## The task
Lay out the lines from the one with "Screen dimensions: 893x493" up to and including the one with "point(82,36)" as a JSON list of strings, one string per line, skipping blank lines.

[Records for locating described items]

** Start **

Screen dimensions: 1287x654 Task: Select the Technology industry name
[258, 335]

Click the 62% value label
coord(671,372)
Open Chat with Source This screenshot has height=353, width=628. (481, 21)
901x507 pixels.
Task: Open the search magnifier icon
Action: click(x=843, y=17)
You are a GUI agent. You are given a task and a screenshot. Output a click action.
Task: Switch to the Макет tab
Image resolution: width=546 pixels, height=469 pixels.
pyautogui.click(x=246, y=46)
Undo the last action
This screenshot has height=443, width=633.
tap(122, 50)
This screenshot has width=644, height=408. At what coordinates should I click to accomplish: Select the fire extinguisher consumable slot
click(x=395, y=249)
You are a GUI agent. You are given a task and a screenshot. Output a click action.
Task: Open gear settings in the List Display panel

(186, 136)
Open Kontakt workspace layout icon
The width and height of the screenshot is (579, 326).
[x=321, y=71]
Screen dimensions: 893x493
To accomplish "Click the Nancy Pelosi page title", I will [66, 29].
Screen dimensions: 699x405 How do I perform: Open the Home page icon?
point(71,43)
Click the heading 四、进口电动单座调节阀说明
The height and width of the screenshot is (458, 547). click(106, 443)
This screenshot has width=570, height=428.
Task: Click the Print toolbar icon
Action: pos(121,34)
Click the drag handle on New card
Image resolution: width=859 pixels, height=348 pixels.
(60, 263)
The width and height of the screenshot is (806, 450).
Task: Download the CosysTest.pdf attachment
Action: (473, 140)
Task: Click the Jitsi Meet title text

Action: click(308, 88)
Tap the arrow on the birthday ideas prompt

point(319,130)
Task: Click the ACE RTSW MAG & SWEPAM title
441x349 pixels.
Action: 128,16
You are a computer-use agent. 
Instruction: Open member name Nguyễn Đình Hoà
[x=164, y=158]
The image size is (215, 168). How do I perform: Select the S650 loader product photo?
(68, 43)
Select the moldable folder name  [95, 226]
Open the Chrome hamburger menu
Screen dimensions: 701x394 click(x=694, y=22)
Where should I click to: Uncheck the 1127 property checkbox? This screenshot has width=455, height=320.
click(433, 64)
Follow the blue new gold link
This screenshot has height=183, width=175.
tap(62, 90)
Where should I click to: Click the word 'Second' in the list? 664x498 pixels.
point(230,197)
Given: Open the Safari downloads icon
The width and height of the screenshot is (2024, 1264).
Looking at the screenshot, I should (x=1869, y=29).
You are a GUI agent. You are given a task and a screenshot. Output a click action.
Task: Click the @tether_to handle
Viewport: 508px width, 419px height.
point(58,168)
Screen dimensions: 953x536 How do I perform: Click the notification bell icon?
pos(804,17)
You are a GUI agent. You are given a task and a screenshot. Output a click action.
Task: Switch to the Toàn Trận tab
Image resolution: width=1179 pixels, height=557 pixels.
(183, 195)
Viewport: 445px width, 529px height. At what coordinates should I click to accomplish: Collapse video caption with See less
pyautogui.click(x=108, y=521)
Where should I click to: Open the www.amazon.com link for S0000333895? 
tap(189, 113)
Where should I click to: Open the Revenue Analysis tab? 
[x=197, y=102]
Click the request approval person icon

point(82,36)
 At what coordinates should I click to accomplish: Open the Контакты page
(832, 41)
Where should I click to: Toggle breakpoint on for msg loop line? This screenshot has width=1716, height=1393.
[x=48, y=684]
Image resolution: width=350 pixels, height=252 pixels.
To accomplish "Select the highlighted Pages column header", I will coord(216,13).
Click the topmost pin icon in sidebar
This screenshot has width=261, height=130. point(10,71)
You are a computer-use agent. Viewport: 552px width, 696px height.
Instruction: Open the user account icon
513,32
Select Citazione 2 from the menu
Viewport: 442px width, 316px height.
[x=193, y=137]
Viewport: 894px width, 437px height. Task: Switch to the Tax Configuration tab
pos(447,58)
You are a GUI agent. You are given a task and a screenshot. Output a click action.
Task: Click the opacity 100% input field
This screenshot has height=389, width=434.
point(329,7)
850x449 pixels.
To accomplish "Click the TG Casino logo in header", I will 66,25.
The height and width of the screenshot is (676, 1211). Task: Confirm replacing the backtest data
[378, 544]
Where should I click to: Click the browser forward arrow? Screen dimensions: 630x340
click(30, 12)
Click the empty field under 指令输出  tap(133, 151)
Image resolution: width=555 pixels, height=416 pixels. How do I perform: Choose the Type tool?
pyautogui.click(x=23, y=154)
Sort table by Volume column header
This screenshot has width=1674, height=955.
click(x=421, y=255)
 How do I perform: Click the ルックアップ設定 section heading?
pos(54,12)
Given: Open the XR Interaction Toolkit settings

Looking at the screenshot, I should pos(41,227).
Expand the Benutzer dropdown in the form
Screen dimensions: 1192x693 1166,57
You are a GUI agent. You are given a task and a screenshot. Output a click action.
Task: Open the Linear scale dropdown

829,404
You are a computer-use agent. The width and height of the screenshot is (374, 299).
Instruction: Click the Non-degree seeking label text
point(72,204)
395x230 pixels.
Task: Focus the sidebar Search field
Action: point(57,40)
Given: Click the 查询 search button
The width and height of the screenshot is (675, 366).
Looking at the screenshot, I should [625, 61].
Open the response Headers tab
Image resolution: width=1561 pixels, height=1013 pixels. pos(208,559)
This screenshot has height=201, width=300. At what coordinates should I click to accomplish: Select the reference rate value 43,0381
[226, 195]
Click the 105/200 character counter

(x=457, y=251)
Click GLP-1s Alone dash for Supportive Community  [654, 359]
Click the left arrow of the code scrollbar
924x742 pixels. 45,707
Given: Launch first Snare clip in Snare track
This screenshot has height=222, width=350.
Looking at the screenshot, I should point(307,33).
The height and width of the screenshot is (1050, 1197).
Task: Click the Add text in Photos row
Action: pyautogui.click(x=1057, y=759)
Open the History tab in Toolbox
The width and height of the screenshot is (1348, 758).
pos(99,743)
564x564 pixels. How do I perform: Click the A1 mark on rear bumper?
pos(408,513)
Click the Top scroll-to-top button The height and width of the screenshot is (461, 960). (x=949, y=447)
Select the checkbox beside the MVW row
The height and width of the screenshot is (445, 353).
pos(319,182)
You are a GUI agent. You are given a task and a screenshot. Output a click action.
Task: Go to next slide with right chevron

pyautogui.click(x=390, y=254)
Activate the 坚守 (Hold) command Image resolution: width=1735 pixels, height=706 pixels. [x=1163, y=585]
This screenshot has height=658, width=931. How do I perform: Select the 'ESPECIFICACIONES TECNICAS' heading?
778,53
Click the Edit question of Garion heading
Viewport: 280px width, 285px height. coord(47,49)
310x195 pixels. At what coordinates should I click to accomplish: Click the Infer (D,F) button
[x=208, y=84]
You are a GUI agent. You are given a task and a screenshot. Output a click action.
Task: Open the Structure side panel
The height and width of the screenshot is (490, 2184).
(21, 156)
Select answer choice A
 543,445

** End **

## Solution
[
  "Screen dimensions: 893x493",
  "To accomplish \"Click the Nancy Pelosi page title\", I will [66, 29].",
  "Screen dimensions: 699x405 How do I perform: Open the Home page icon?",
  "point(71,43)",
  "Click the heading 四、进口电动单座调节阀说明",
  "The height and width of the screenshot is (458, 547). click(106, 443)",
  "This screenshot has width=570, height=428.",
  "Task: Click the Print toolbar icon",
  "Action: pos(121,34)",
  "Click the drag handle on New card",
  "Image resolution: width=859 pixels, height=348 pixels.",
  "(60, 263)",
  "The width and height of the screenshot is (806, 450).",
  "Task: Download the CosysTest.pdf attachment",
  "Action: (473, 140)",
  "Task: Click the Jitsi Meet title text",
  "Action: click(308, 88)",
  "Tap the arrow on the birthday ideas prompt",
  "point(319,130)",
  "Task: Click the ACE RTSW MAG & SWEPAM title",
  "441x349 pixels.",
  "Action: 128,16",
  "You are a computer-use agent. ",
  "Instruction: Open member name Nguyễn Đình Hoà",
  "[x=164, y=158]",
  "The image size is (215, 168). How do I perform: Select the S650 loader product photo?",
  "(68, 43)",
  "Select the moldable folder name  [95, 226]",
  "Open the Chrome hamburger menu",
  "Screen dimensions: 701x394 click(x=694, y=22)",
  "Where should I click to: Uncheck the 1127 property checkbox? This screenshot has width=455, height=320.",
  "click(433, 64)",
  "Follow the blue new gold link",
  "This screenshot has height=183, width=175.",
  "tap(62, 90)",
  "Where should I click to: Click the word 'Second' in the list? 664x498 pixels.",
  "point(230,197)",
  "Given: Open the Safari downloads icon",
  "The width and height of the screenshot is (2024, 1264).",
  "Looking at the screenshot, I should (x=1869, y=29).",
  "You are a GUI agent. You are given a task and a screenshot. Output a click action.",
  "Task: Click the @tether_to handle",
  "Viewport: 508px width, 419px height.",
  "point(58,168)",
  "Screen dimensions: 953x536 How do I perform: Click the notification bell icon?",
  "pos(804,17)",
  "You are a GUI agent. You are given a task and a screenshot. Output a click action.",
  "Task: Switch to the Toàn Trận tab",
  "Image resolution: width=1179 pixels, height=557 pixels.",
  "(183, 195)",
  "Viewport: 445px width, 529px height. At what coordinates should I click to accomplish: Collapse video caption with See less",
  "pyautogui.click(x=108, y=521)",
  "Where should I click to: Open the www.amazon.com link for S0000333895? ",
  "tap(189, 113)",
  "Where should I click to: Open the Revenue Analysis tab? ",
  "[x=197, y=102]",
  "Click the request approval person icon",
  "point(82,36)"
]